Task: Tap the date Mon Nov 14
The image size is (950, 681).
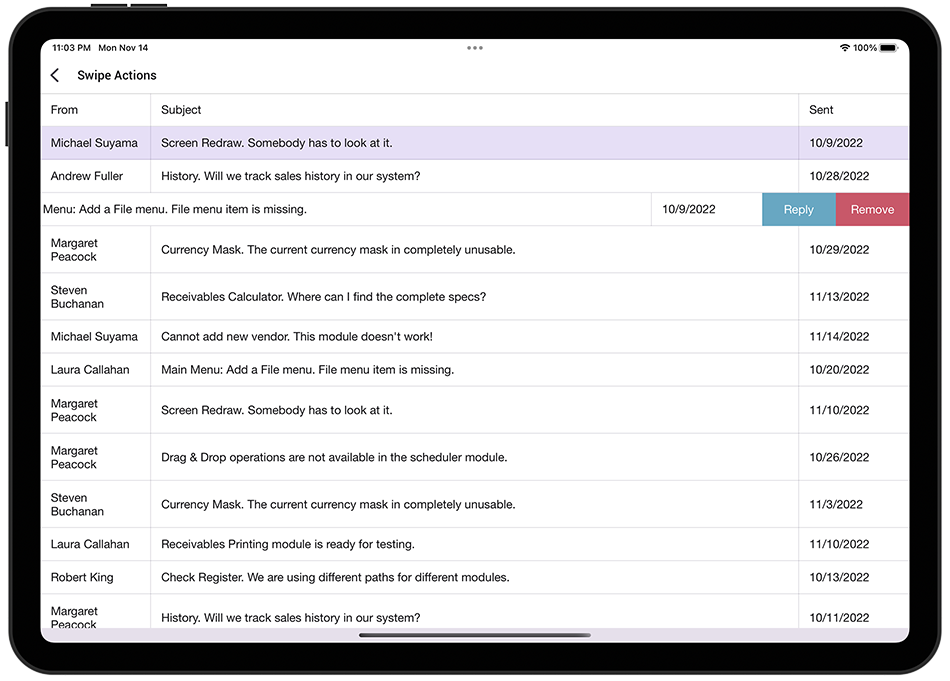Action: 123,47
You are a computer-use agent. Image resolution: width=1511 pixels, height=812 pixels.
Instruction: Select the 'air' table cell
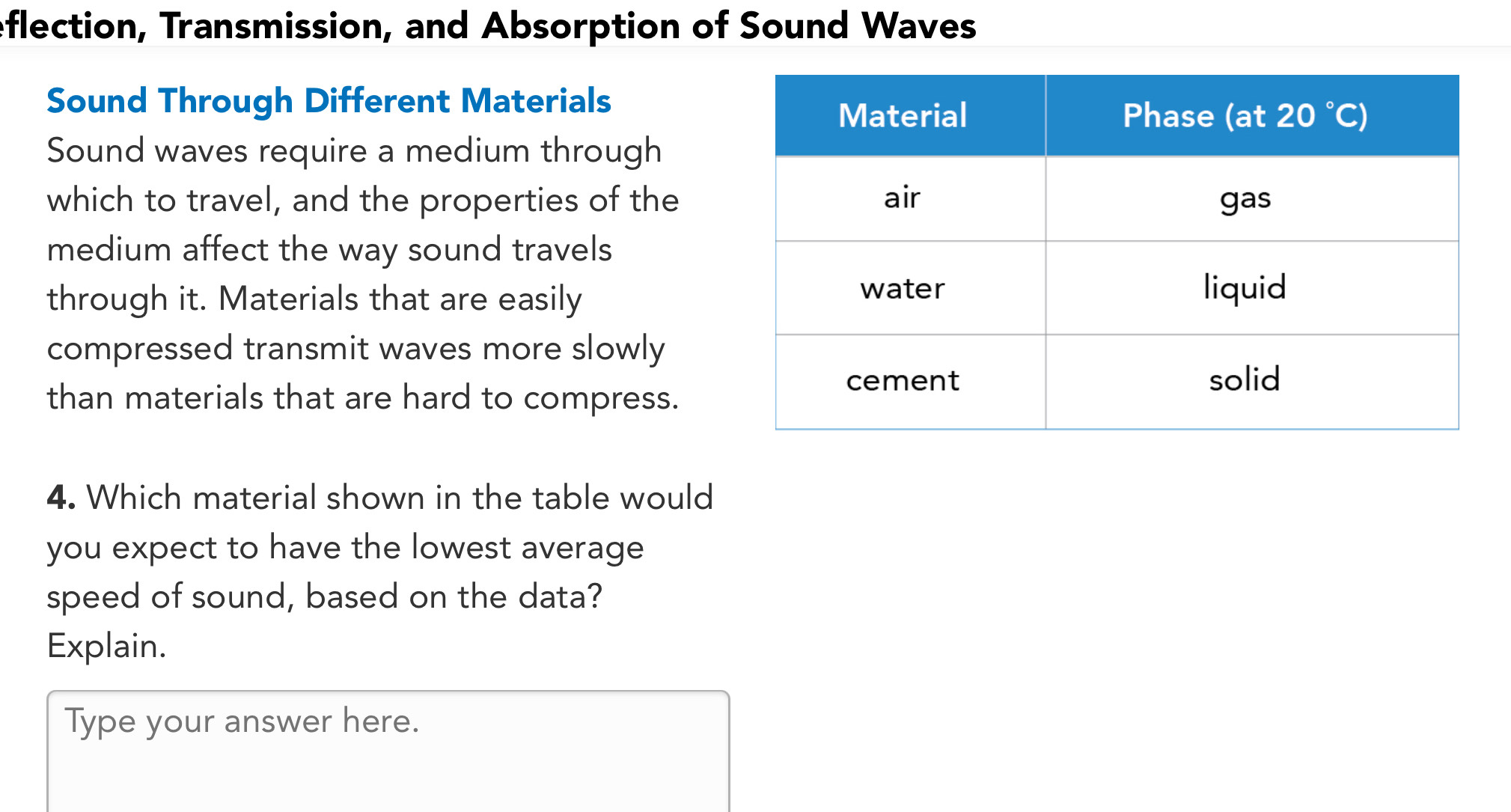point(902,198)
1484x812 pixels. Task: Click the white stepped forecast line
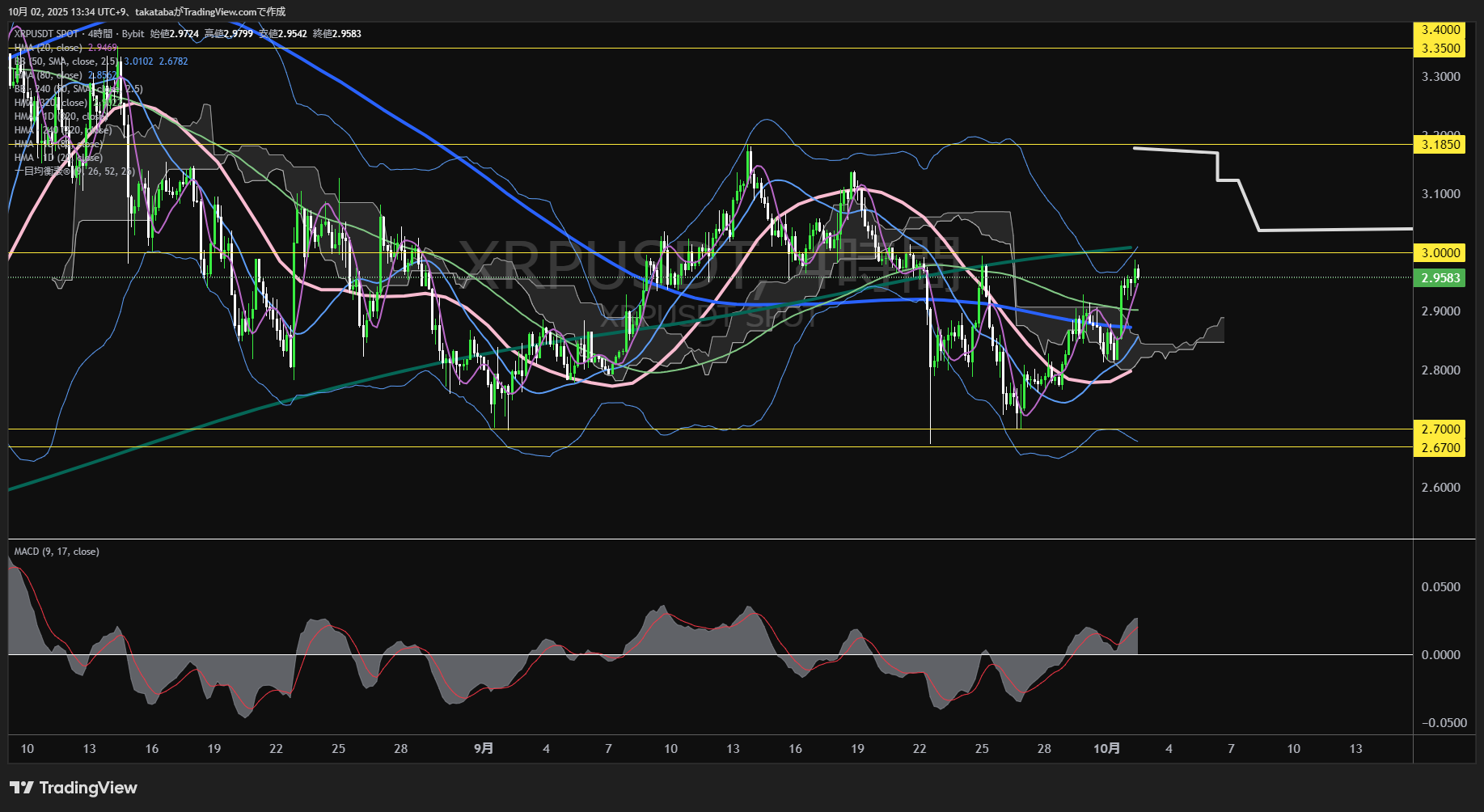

Work instructions: Copy every line of the listing above that contains the string "Task". Case counts.

Result:
Task: Tap the date Mon Nov 14
1484x812 pixels. Task: Click the white stepped forecast line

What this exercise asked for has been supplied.